Wanted for Crimes Against Humanity: Christopher Columbus
As you may have read, Venezuela President Nicolás Maduro called out Spain for making October 12 a national holiday and, by extension, celebrating the holocaust of this hemisphere’s Indigenous peoples.
But what about the United States? Children are taught Columbus was a great explorer who “discovered America,” parades are held in his honor, and almost the entire country has a day off, and while there are protests, rarely is there a serious discussion within the United States to consider ending the observance of Columbus Day as a national holiday.
And so, we ask: Why does the United States celebrate Columbus Day as a national holiday if by doing so it also celebrates the genocide of Native peoples? And why is it still a national holiday years after this country has passed landmark civil rights legislation?

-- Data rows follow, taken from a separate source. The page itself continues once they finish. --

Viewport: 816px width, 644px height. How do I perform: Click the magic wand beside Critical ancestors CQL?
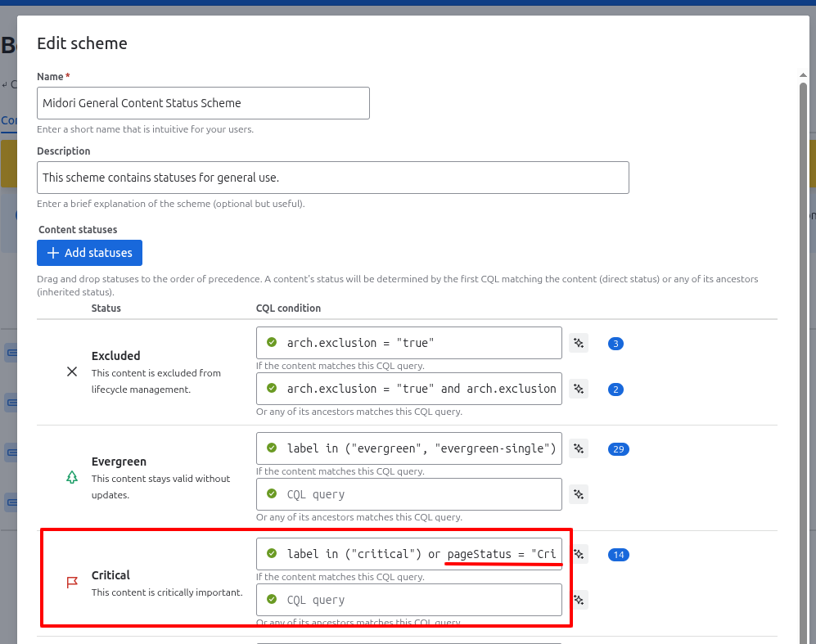point(579,600)
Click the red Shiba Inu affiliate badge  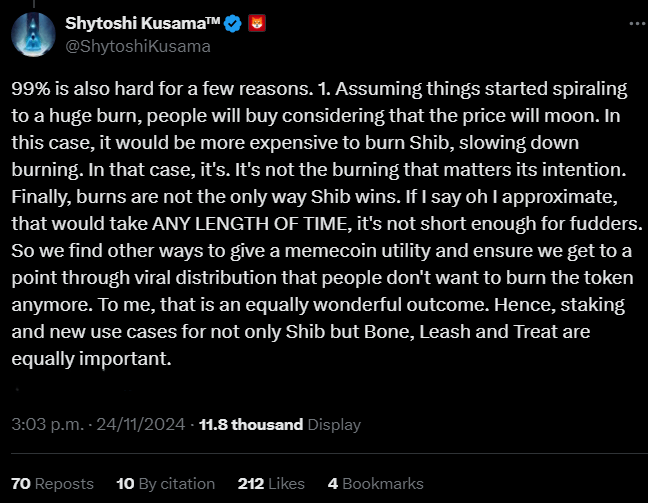coord(257,23)
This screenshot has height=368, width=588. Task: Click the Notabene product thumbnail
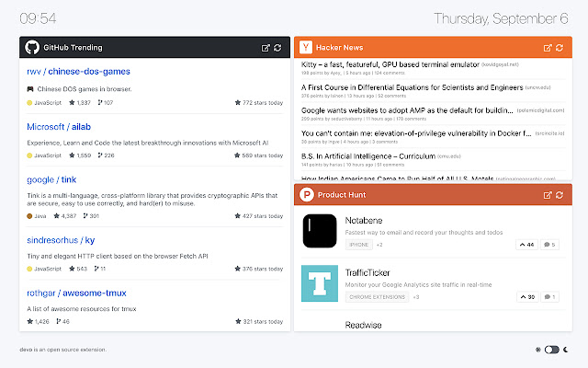[321, 230]
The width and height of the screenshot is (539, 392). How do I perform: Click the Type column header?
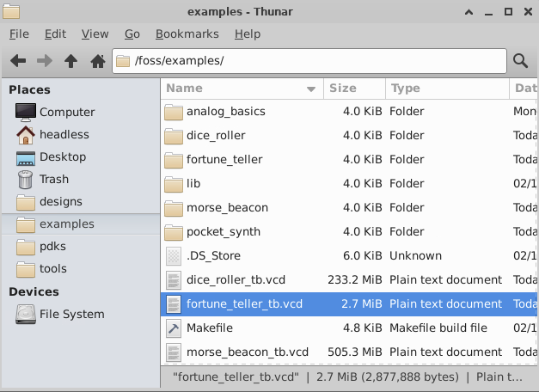click(405, 89)
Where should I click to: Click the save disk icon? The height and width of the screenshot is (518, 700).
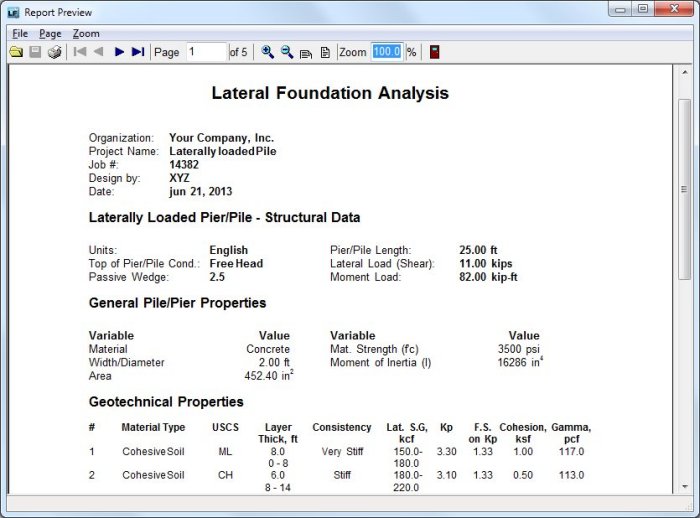pyautogui.click(x=35, y=52)
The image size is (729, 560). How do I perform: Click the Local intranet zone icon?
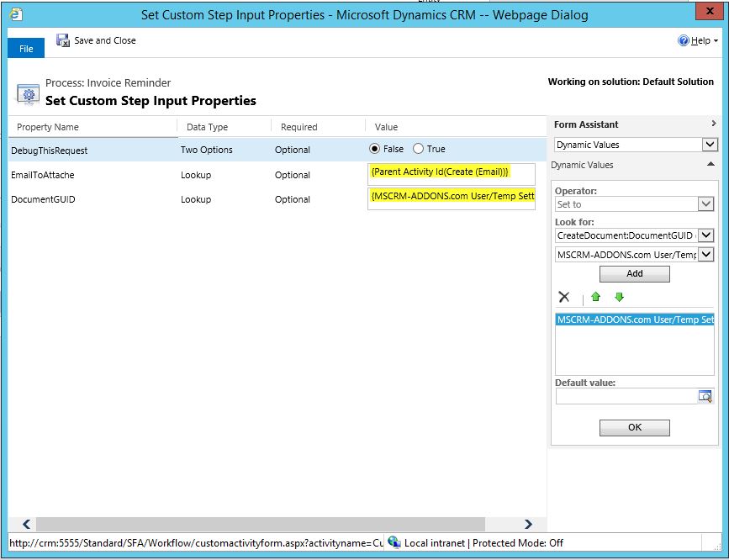click(392, 542)
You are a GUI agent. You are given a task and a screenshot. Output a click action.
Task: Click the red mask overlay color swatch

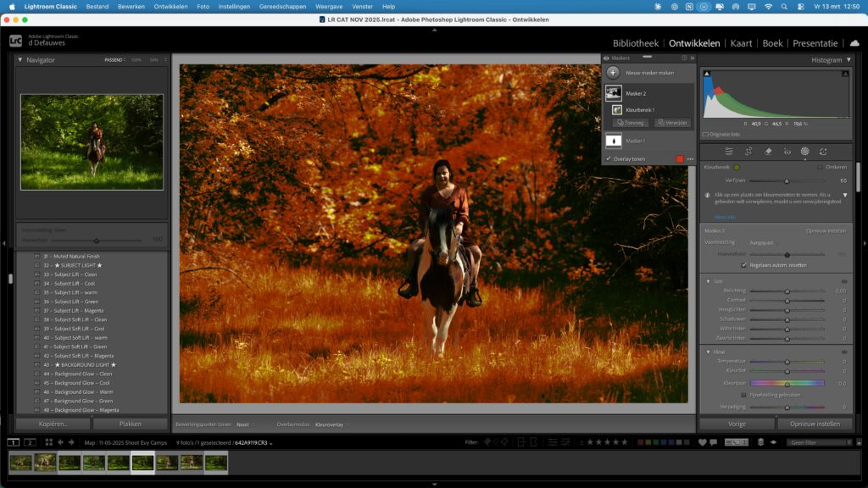click(x=680, y=158)
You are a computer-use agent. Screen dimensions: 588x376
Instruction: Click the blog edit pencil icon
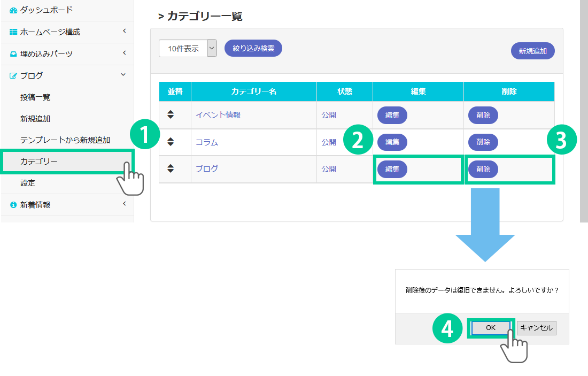pyautogui.click(x=13, y=76)
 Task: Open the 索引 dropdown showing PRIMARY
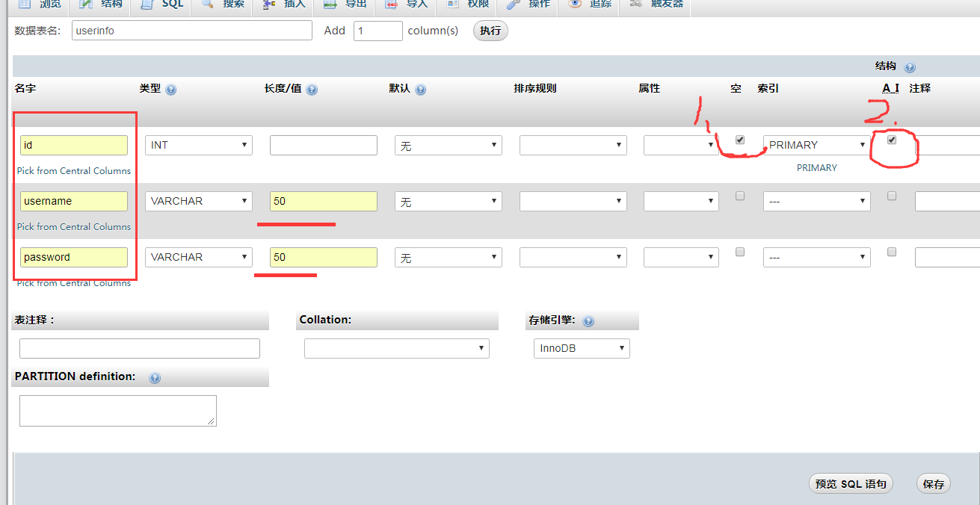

It may have to do with the fact that unlike Mexico and most countries to the south, Indigenous peoples make up a significant portion of the population. The United States is a big country in both population and size and outside of a few regions (Four Corners, Oklahoma, the Northern Plains), Natives are rarely considered when discussing national affairs. And, of course, we know why.
The United States wouldn’t exist if not for the genocide of Natives and the enslavement of Africans. Even Canada with all of the abuses it’s committed against First Nations is one of the few countries in the Western Hemisphere that doesn’t celebrate Columbus Day.
While some are discussing changing the name of the Washington Redskins, a campaign to end Columbus Day as a national holiday would serve to hash out the question of Native mascots while addressing the larger issue of respect for the United States’ First Nations.
1521 years later, Columbus is still guilty of genocide and the Indigenous peoples of the United States are still alive and fighting for their rights as sovereign nations. It’s time to end Columbus Day!